News from IAB

The mission of the International Association of Bryologists (IAB), as a society, is to strengthen bryology by encouraging interactions among all persons interested in byophytes.

Tuesday, August 12, 2008

chlorine removed by misting?

Date: Fri, 12 Dec 2003 10:47:43 -0000
From: Sean Edwards <mzfses@mail1.mcc.ac.uk>
To: bryonet-l@mtu.edu

BRYONET

Just a postscript on this, especially re. chlorine. I have a
conservatory Dicksonia that is profusely covered in a range of
healthy bryophytes (including a volunteer Heteroscyphus
combinatus, an undetermined Lophocolea, several pleurocarps and
acrocarps), with no signs of browning etc. and several species
fruiting abundantly.
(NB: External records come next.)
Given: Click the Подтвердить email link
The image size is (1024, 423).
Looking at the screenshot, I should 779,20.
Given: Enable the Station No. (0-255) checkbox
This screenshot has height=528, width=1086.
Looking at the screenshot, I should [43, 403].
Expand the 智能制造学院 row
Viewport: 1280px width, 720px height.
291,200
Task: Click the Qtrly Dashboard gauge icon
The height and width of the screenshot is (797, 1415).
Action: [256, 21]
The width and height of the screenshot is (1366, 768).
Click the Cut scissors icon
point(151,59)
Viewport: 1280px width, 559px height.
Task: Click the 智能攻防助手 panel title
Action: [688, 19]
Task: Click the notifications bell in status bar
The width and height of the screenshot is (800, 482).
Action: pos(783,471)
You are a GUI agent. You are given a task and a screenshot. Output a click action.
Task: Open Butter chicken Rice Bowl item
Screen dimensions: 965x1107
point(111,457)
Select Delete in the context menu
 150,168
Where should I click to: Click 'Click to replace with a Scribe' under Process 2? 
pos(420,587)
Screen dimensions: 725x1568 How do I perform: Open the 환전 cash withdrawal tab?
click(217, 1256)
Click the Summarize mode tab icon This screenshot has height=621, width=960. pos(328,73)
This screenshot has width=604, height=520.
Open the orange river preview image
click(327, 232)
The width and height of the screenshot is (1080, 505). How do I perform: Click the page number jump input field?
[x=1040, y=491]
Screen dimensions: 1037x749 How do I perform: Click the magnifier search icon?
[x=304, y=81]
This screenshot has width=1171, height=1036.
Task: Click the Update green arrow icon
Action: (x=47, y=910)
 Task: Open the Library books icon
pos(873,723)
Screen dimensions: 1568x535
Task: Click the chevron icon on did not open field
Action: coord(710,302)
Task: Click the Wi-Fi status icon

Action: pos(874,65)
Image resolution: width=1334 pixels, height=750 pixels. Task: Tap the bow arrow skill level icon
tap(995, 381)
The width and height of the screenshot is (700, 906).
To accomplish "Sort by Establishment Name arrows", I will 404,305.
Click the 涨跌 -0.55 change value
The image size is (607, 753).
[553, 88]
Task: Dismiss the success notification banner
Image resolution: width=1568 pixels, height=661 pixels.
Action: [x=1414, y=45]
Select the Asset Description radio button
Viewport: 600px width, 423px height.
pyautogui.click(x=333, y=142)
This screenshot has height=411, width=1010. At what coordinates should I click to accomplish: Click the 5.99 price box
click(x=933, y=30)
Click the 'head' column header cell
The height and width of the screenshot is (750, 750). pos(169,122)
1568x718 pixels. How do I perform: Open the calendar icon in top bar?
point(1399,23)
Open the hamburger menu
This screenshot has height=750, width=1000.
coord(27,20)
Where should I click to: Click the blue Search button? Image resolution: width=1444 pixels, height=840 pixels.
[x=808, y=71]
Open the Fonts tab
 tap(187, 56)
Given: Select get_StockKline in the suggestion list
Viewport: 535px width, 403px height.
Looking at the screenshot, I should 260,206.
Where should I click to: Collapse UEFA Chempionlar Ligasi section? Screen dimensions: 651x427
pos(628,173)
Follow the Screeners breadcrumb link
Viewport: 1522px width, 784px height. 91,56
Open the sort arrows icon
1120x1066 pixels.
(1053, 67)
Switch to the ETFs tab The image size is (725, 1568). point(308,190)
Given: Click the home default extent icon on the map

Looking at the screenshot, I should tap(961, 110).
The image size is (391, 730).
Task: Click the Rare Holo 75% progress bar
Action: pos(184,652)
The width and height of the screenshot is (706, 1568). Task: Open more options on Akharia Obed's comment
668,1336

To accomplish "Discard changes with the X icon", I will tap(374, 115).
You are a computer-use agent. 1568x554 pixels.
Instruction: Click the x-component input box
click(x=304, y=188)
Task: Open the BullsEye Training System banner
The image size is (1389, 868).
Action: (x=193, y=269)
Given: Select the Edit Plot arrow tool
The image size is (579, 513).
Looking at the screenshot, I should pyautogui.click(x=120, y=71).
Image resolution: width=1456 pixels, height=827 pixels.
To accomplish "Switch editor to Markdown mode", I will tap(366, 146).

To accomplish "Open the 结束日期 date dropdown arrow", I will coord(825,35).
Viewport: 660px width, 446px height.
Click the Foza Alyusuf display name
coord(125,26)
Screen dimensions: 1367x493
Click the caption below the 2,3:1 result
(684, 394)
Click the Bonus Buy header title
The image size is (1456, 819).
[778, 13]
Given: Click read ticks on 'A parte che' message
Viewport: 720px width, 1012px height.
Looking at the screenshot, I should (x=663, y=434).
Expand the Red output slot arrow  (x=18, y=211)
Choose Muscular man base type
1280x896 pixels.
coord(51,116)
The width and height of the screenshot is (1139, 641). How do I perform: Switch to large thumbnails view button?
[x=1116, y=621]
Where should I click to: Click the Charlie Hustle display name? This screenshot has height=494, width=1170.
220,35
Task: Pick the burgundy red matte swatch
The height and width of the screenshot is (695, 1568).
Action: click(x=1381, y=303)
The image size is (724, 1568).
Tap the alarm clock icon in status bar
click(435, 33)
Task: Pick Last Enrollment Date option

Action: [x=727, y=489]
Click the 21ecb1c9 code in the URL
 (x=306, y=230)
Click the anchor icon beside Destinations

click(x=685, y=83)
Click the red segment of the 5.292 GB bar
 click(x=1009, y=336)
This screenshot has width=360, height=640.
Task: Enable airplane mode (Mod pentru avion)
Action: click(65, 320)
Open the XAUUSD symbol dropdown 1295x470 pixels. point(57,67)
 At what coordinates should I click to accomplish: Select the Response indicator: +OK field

It is automatically misted 12 times a day x1
minute with Manchester chlorinated tap water (originally via lead
pipes but not now).

Could it be that watering by misting allows pre-evaporation of the
chlorine etc.? Or maybe these species are not so sensitive? Are
the Dicranum-type leaves sensitive because water is drawn up
them to evaporate from the tips, accumulating solutes there (high
watering plus low humidity, an unnatural situation?)?

Sean

PS there have been several similar or parallel discussions since
1996 (and no doubt before) re. problems with cultivating
bryophytes. I've just browsed through, but most only touch on tap-
water as the first thing not to use. There was a Seattle group called
Bryofarmers started up in Feb. 2000

(http://www.onelist.com/community/bryofarmers) but this no longer exists;
it was started by Stephan Butcher
(butcher@drizzle.com).

There are lots of interesting tips in the log, maybe worth extracting
to a small file, to supplement Michael Fletcher's little book?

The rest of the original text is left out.